» What is asked: Please count the lines of the records below that contain the string "Task", matching case exactly, and reply with only that number.

-- START Input data --

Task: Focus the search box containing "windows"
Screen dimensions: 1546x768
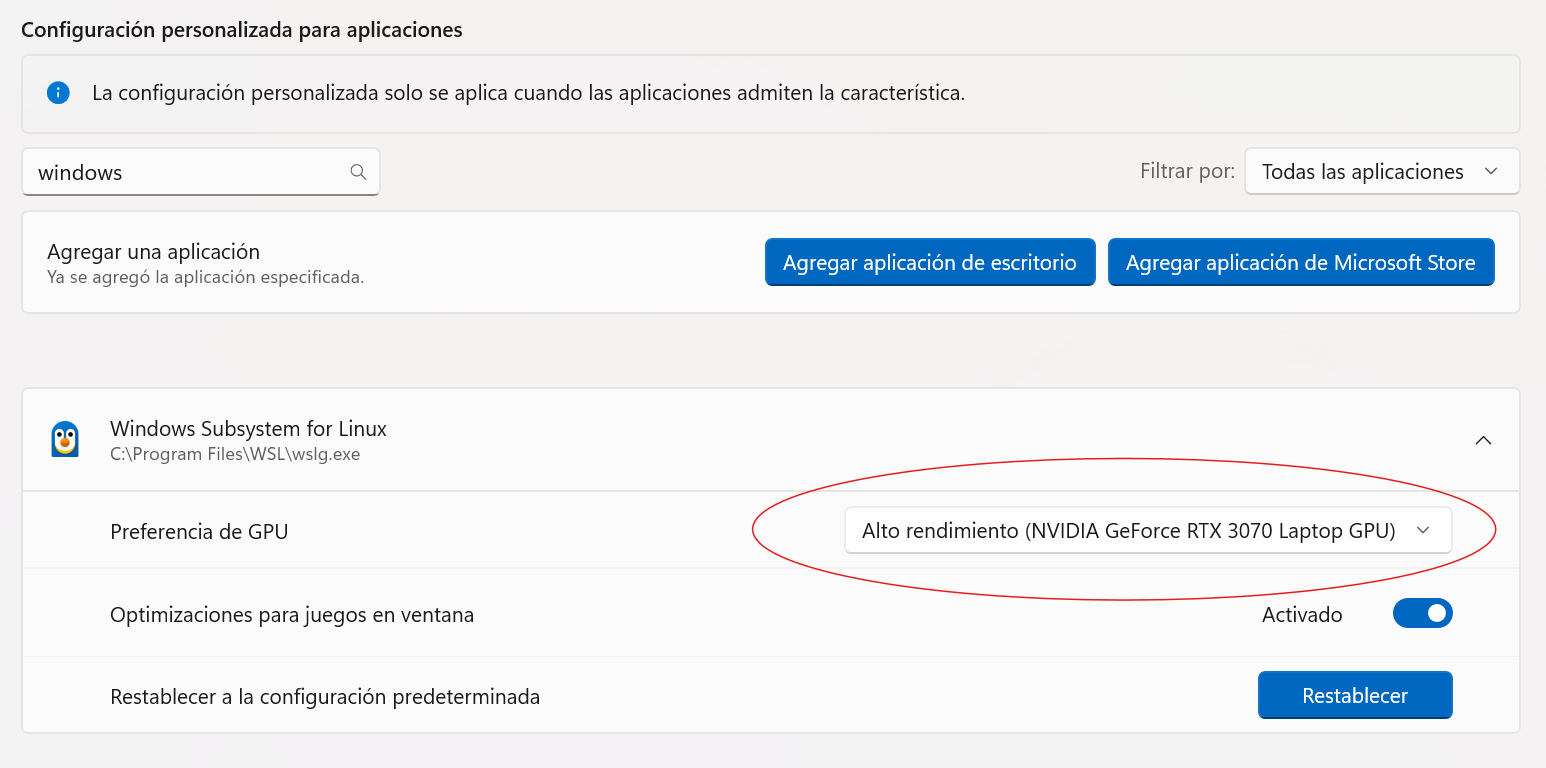Action: click(190, 172)
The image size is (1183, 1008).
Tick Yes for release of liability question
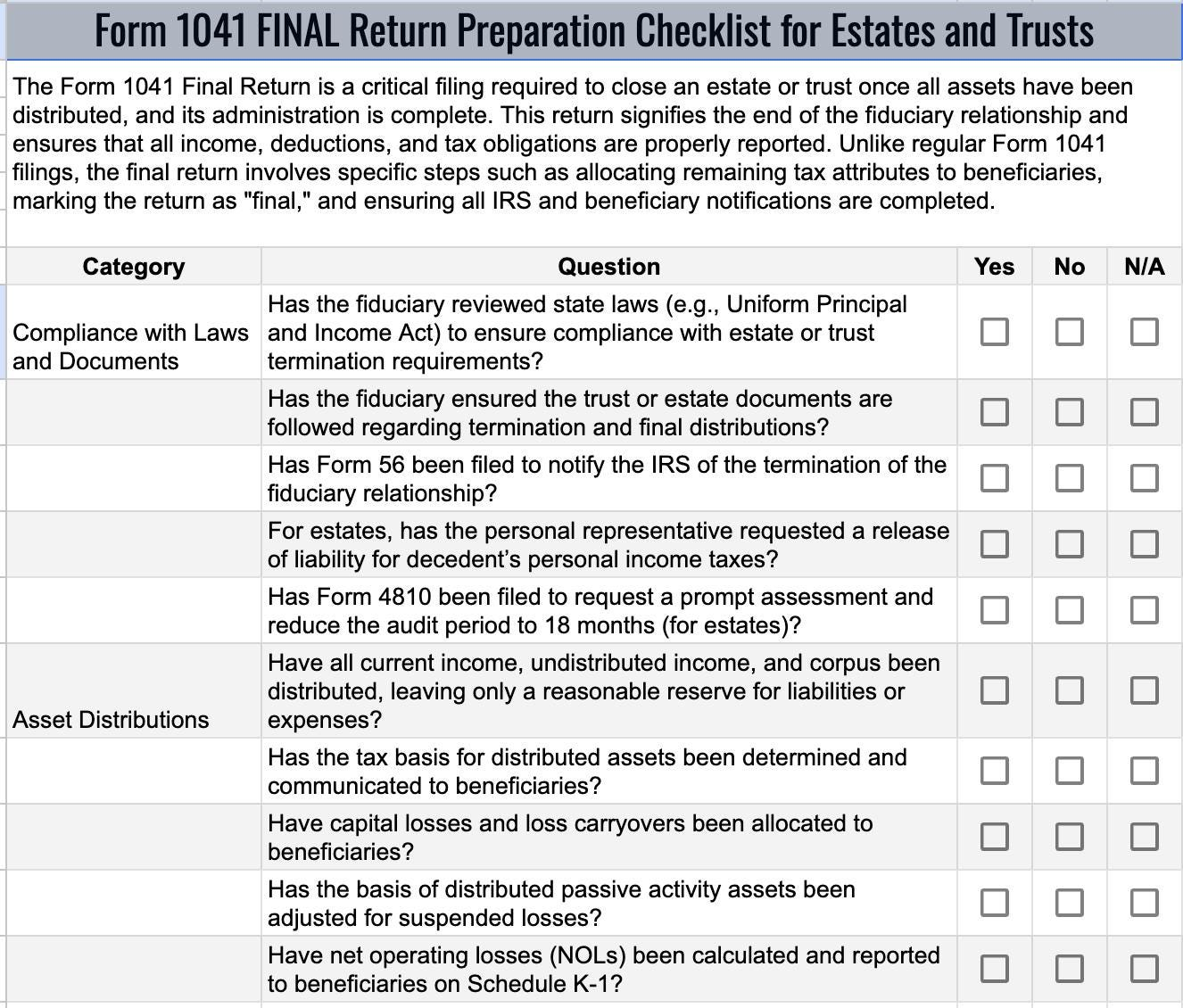[994, 544]
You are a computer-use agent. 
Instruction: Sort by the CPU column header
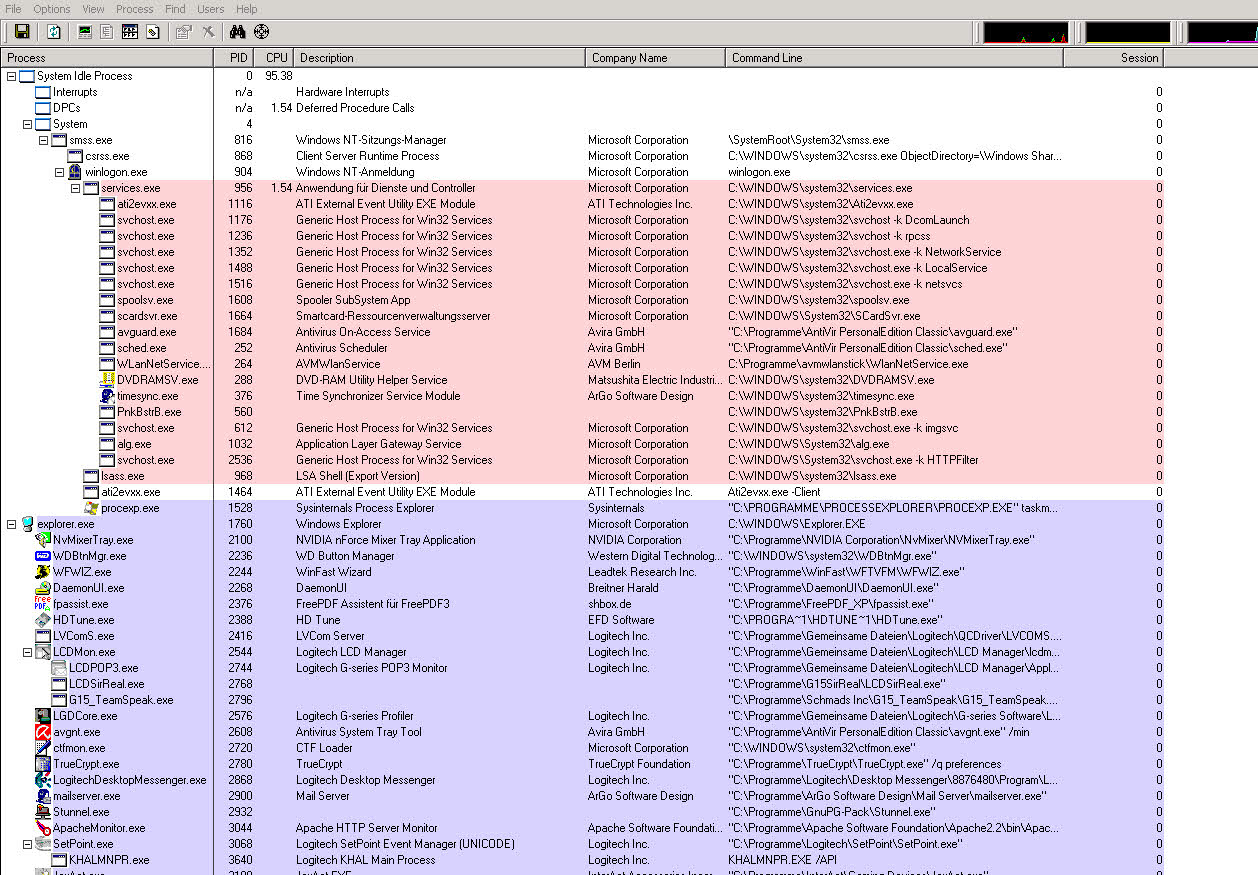coord(276,58)
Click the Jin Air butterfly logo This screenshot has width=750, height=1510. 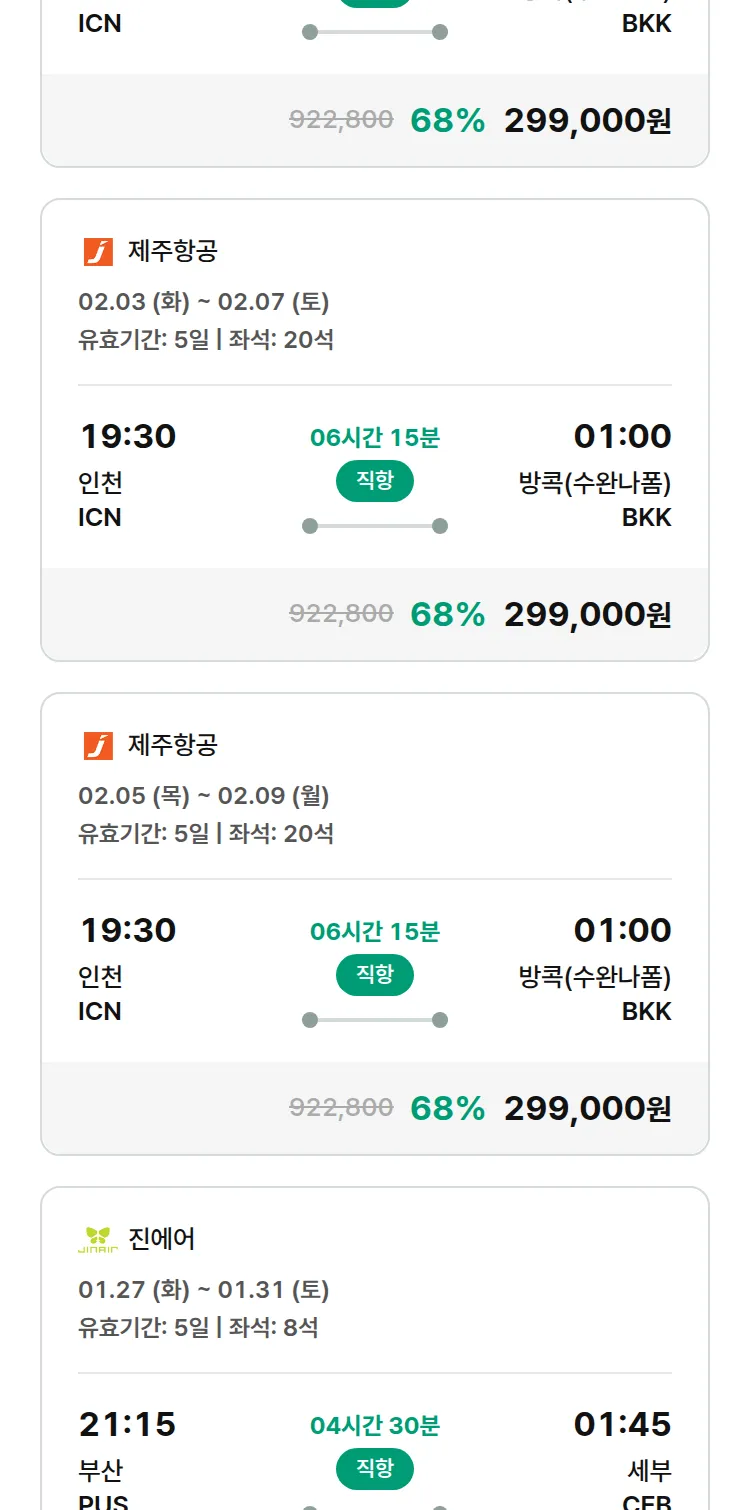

-- END Input data --

» Right answer: 1